Sur ses terres stéphanoises, la Chaudronnerie Fine de la Loire (CFL) relève peu ou prou les mêmes enjeux. Non sans un certain sens de la formule, son dirigeant, Patrice Faivre Duboz, les résume ainsi : « Nous travaillons beaucoup, car de nombreuses entreprises profitent du Plan de relance pour se développer. Mais on ne trouve pas de personnel et on achète la tonne d’acier basique à 1 600 euros au lieu de 550. Certains en profitent, c’est certain ! Nous, on stocke pour ne pas prendre de risque, grâce à une trésorerie de fer ». Par ailleurs administrateur de Mécaloire, le cluster de la filière mécanique et métallurgique, Patrice Faivre Duboz s’impose en VRP du label et dispositif Production France, dont l’objet est d’aider les PME-PMI ligériennes à relocaliser leur production et leurs usines ou à moderniser leurs lignes de fabrication. « Nous vivons tous la même chose : une reprise, mais une reprise semée d’embûches, conclut-il. Il est important de se serrer les coudes et de faire circuler les bons plans, ainsi que les belles initiatives ».
UN ESPRIT DE CONQUÊTE TOUJOURS VIF
Alors que le climat des affaires s’améliore dans quasiment tous les secteurs et que le moral des chefs d’entreprise a retrouvé des couleurs, d’autres entendent surfer sur cette vague positive pour s’attaquer aux marchés internationaux. Business développeur de la start-up pharmaceutique Netri (Lyon), dont l’objectif est de se hisser au rang de leader mondial des organes sur puce utilisés pour la prédiction d’efficacité de divers traitements, Hugo Cochet annonce un investissement conséquent dans de nouveaux locaux de production. « Notre avenir passe d’abord par l’Europe, assure-t-il. Dès l’an prochain, nous nous implanterons commercialement au Royaume-Uni, en Suisse et en Allemagne puis nous installerons une succursale aux États-Unis à partir de 2023 ». Engagée dans le programme d’accompagnement Ambition Région International et en attente d’une aide à l’investissement dans le cadre de France Relance, Netri voit son portefeuille de clients étrangers prospérer : « La reprise est une réalité dans notre secteur ; nous signons aujourd’hui des ventes jusqu’au Japon ».

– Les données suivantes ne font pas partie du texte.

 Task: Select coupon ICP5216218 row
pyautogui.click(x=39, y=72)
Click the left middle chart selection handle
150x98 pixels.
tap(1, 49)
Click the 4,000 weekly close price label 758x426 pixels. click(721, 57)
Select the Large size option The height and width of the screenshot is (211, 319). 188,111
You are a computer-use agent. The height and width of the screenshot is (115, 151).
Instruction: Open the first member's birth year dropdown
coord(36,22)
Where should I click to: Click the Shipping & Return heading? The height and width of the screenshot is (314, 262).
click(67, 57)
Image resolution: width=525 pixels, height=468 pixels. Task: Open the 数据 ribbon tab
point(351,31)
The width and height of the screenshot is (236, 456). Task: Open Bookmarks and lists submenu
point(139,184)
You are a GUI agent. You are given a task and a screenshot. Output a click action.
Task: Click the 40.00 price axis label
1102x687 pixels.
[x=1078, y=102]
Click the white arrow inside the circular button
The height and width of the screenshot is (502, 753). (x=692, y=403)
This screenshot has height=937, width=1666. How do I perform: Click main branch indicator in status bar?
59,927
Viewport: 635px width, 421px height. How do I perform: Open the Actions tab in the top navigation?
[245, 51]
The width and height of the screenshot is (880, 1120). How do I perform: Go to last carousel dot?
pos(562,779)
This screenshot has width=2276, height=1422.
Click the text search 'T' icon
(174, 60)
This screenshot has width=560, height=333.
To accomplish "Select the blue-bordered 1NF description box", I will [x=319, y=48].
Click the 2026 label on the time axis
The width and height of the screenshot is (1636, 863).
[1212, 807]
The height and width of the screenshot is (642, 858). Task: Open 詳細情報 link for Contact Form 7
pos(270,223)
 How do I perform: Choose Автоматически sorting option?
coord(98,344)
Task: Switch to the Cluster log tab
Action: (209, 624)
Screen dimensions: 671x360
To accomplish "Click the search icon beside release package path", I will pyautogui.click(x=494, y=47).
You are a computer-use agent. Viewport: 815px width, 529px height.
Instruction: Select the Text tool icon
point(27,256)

Pour sa part leader européen de la fabrication de biais et de galons fantaisie, AJ Biais (Saint-Étienne) réalise aujourd’hui 25 % de son chiffre d’affaires à l’export. Plus que centenaire, cette belle entreprise de savoir-faire vit la période actuelle dans un esprit de réinvention. Jusqu’ici axée sur les secteurs de l’habillement, la société s’émancipe en terre industrielle, pour l’aéronautique, le militaire, la santé, l’automobile. « Nous voulons nous imposer dans de nouveaux univers techniques, confie sa directrice commerciale, Estelle Helvadjian. D’où notre participation au programme Ambition PME Commercial depuis le mois de juin dernier, avec la CCI à nos côtés ». À la clé : un important travail sur la typologie des clients et l’intégration de nouveaux outils de pilotage commercial. Et en ligne de mire à moyen terme : une croissance de 20 % du chiffre d’affaires.